All I could think was, “What would I have done to Sam if I’d continued to feel hurt and angry? If I had said something to him about being ungrateful?” How could I have been so wrong about him being rude and ungrateful? Well, he was running fast when he blurted that he didn’t need my charity to get the iPod. How often do we hear things and realize later the person meant something entirely different?

In that moment I realized how unconsciously I had moved from feeling hurt to judging Sam. I was already setting the stage for saying something to him that would have created power struggle between us over what I had assumed to be his lack of appreciation.

My realization expanded into in a broader insight about how often I let hurt feelings make me feel victimized, which then invariably entwines the hurt with judgment and morphs them into power struggle. In retrospect, the shift seems completely obvious. In the moment it was completely unconscious. I only knew I felt hurt.

A second realization came to me. I had been using and recommending the question I offered in the Curiosity Blog: “What would I want to know if I were truly curious right now?“ I had experienced how this question could move me—and others—from a place of power struggle to one of curiosity. But this time it was a belief I held that had moved me.

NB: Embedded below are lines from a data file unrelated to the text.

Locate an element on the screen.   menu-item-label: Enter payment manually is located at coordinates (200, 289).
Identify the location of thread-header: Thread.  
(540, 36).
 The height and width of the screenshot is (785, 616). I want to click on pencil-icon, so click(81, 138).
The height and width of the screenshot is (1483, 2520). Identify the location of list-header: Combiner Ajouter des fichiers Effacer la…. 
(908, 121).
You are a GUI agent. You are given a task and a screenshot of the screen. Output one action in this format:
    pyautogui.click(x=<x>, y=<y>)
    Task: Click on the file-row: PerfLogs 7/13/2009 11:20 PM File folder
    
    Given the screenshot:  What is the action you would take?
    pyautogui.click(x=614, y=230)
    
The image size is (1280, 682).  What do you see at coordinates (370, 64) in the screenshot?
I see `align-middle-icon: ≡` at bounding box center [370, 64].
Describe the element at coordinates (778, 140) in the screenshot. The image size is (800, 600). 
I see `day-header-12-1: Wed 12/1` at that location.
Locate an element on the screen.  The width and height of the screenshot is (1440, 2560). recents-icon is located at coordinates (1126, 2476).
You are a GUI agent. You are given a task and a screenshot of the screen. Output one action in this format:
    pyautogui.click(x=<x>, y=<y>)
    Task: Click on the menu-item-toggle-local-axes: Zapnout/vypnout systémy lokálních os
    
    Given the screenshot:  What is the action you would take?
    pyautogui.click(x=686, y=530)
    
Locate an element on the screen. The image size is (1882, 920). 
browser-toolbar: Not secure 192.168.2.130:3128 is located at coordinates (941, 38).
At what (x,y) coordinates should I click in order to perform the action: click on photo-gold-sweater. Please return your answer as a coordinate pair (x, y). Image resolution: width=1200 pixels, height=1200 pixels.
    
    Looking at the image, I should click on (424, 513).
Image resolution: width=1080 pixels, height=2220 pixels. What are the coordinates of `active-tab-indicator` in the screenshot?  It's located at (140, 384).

I began to see countless options for shifting from judgment to curiosity. We could ask ourselves whatever question fit the moment, like, “What would I want to know . . . if I weren’t afraid right now? . . . if I trusted that you care about me? . . . if I weren’t intimidated? . . . if I saw my own part in our conflict?” Beyond questions, I saw that thoughts, feelings, and beliefs could also transport us out of power struggle to curiosity—as instantly as hurt can draw us in. We may still need to deal with hurt or anger, but we can do so from a place of integrity and openness. In my case, I discovered there that my hurt had no cause outside my own mind.


I woke up thinking that in order to be curious, I must be absolutely, totally, in the present moment. To be real, to have its natural power, curiosity must be utterly innocent, without agenda, in timeless space.

After I had these first thoughts about curiosity, I asked myself if they felt true. I thought about it. I decided that I cannot be truly curious if I am in any way distracted: if I’m anxious about whether you will be willing to hear what I have to say — if I’m determined to make you listen to me — if I feel any time press — if I’m sending any covert message in my question — if I have any agenda about the outcome of our conversation. It doesn’t matter if I’m focused on being afraid you won’t respond as I wish or if I’m anticipating how you will respond. It doesn’t matter if I’m motivated by self-interest, a need to control you, blame you, or manipulate you. Nor does it matter if I’m motivated to “help” you or change you because of my care and worry for you.

I decided I believe it is not possible to be defensive or in power struggle if we are in a state of pure curiosity. When I’m stuck in a power struggle for any of the reasons I named above, it doesn’t work to try to be curious or to tell myself that I should be. But what has worked for me and what I’ve been suggesting to others is to ask hypothetically, “If I were truly curious right now, what would I want to know?” It makes me genuinely start to wonder what I would want to know. It frees me from the vice grip of my defensiveness. My morning thoughts give me a deeper understanding of why this question works so well for me — and by their reports, for others. My conclusion is:

Curiosity is an antidote to power struggle.